Work required = Print exactly the lines from the one containing "Where should I" through the last line of the entries below; the pictures stay out of the copy.

Information given =
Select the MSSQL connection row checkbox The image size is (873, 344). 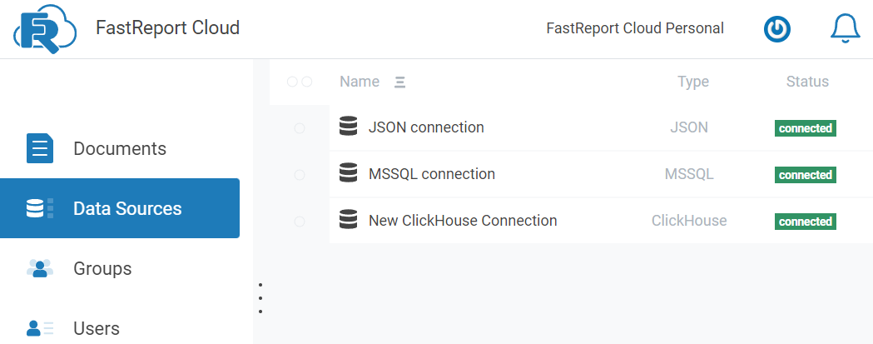coord(300,174)
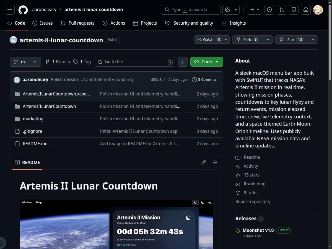Image resolution: width=332 pixels, height=249 pixels.
Task: Open the fork options dropdown arrow
Action: pyautogui.click(x=268, y=40)
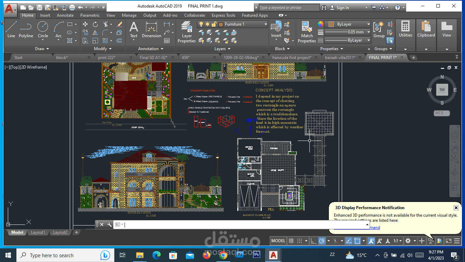
Task: Select the Dimension annotation tool
Action: coord(151,29)
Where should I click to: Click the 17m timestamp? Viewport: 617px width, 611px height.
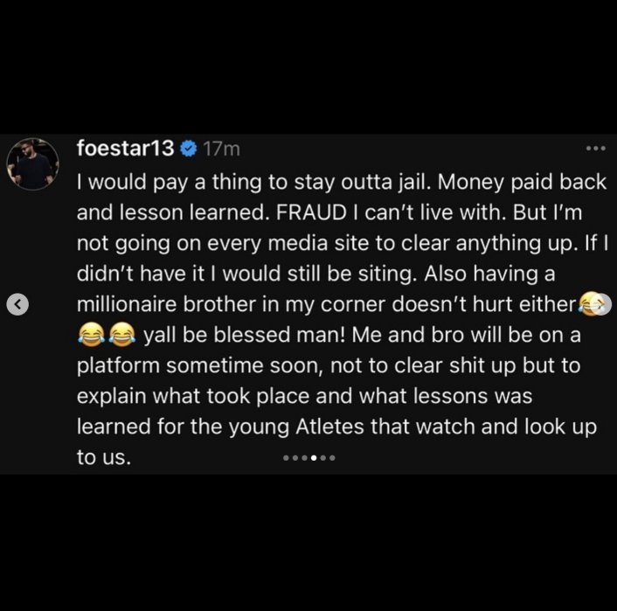point(221,149)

Exercise answer =
Where should I click to: Click the 17m timestamp? Viewport: 617px width, 611px height.
point(221,149)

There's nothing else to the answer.